With the rising cost of livestock feed prices, farmers have been looking at alternatives means of feeding their animals, such as black soldier flies. The FLYgene project, funded by the Danish International Development Agency (DANIDA), seeks to use selective breeding to ensure insect breeding for livestock feed is more sustainable and streamlined.
The project will focus specifically on black soldier fly (BSF) production in Kenya and Uganda.
The FLYgene project hopes to help farmers in livestock production, as The World Bank reports that East Africa is one of the regions with the fastest-growing livestock production industry, especially in pig and poultry rearing. Feed prices, however, are rising rapidly, forcing farmers to find alternative means of feeding their animals.
“A viable and efficient insect rearing sector allows massive job creation especially for landless youth and women due to the space-saving nature of insect rearing.
“Affordable quality insect meal improves productivity of the livestock sector benefiting millions across the livestock value chain and replacing feed importation, thus cutting foreign currency loss and climate impacts of feed shipping. Insect meal is shown to have high digestibility and nutritional value in different livestock species,” cited a study released by the University of Nairobi’s Department of Animal Production.

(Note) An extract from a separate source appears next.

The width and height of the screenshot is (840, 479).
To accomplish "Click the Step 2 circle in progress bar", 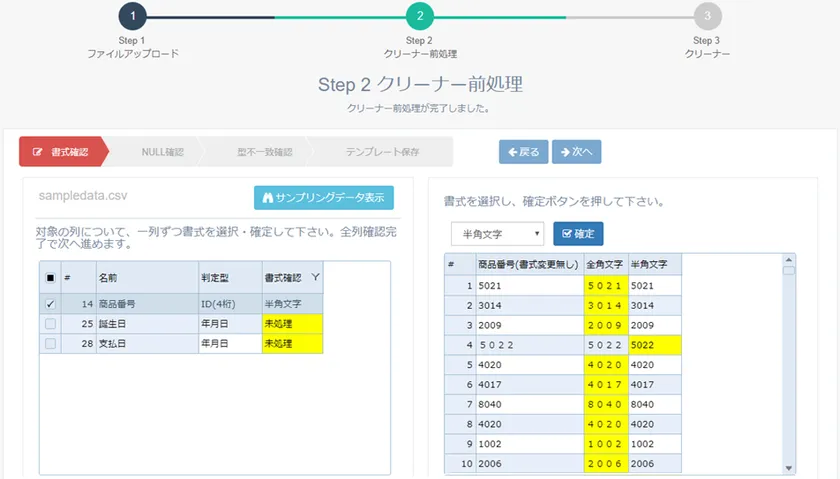I will [x=420, y=16].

The breeding of black soldier flies is already gaining popularity in both Kenya and Uganda. The FLYgene project, however, hopes to make farmers aware of the benefits of using genetically-improved larvae as many are using larvae harvested in the wild.

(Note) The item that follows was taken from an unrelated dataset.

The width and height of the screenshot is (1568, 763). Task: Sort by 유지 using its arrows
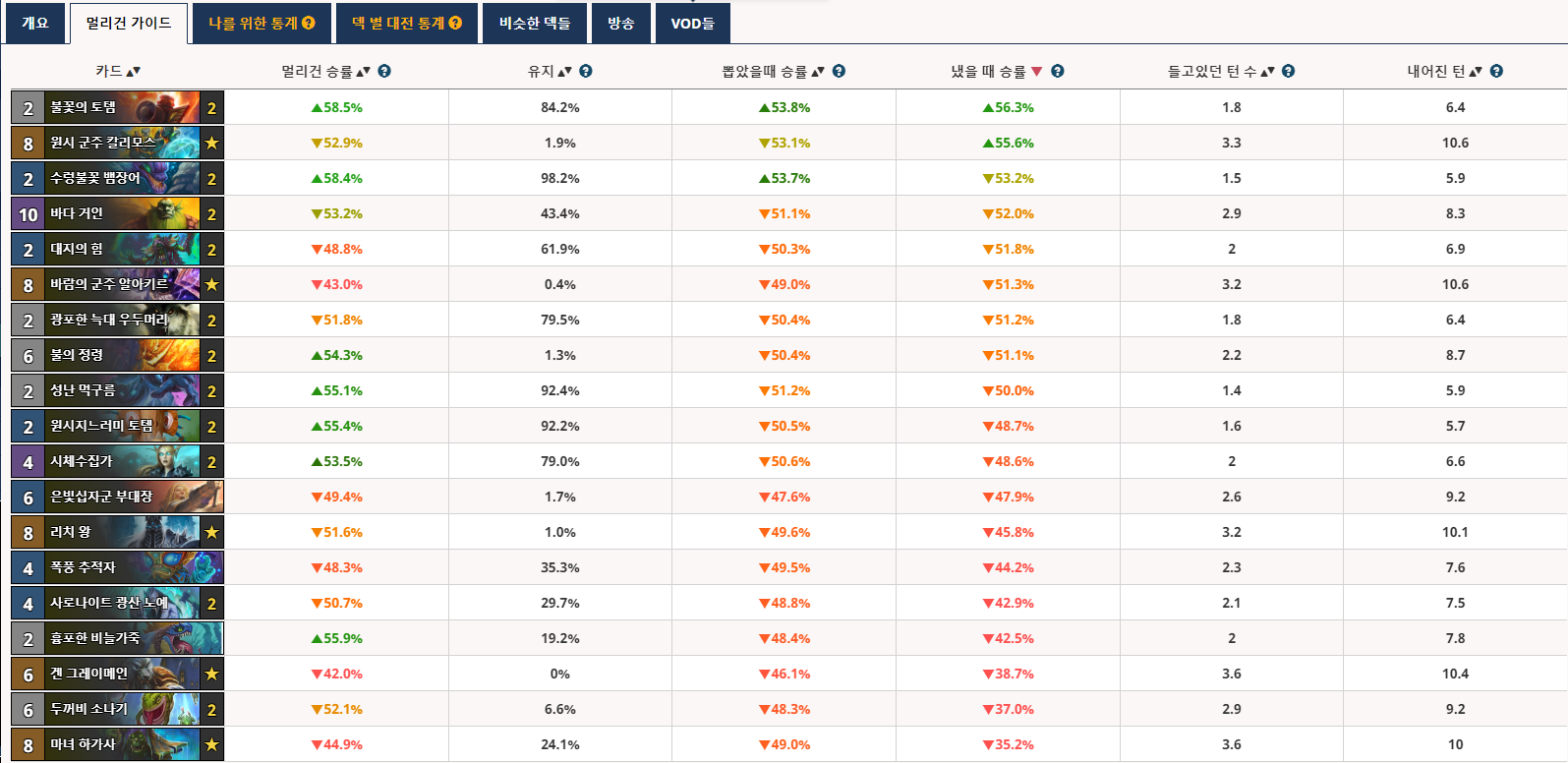[x=564, y=71]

“By developing innovative, large-scale phenotyping and rapid BSF family identification systems, as well as genomic tools for genetic, marker-based monitoring of the genetic diversity and tracing of pedigrees, we will be able to design BSF breeding programmes focusing on both large-scale producers and smallholder farms as multipliers and producers,” said Grum Gebreyesus, an assistant professor at the Center for Quantitative Genetics and Genomics (QGG).
A total of eight students will also be working on the project, four masters and PhD students respectively.
“We will build both physical and human capacity for insect breeding research in both countries,” project coordinator and senior researcher, Goutam Sahana explains. “More precisely, four PhD students and four masters students will be enrolled in local universities in Kenya and Uganda, co-supervised by researchers from QGG and with a research stay of at least one year at Aarhus University, and three research assistants will be employed in Kenya and Uganda.”
The project will contribute to several of the United Nations’ sustainable development goals (SDGs), including poverty alleviation (SDG1), food security (SDG2), gender equality (SDG5), decent work and economic growth (SDG8), sustainable consumption and production patterns (SDG12), climate action (SDG13), quality education (PhD training; SDG4), and the establishment of partnerships (SGD17).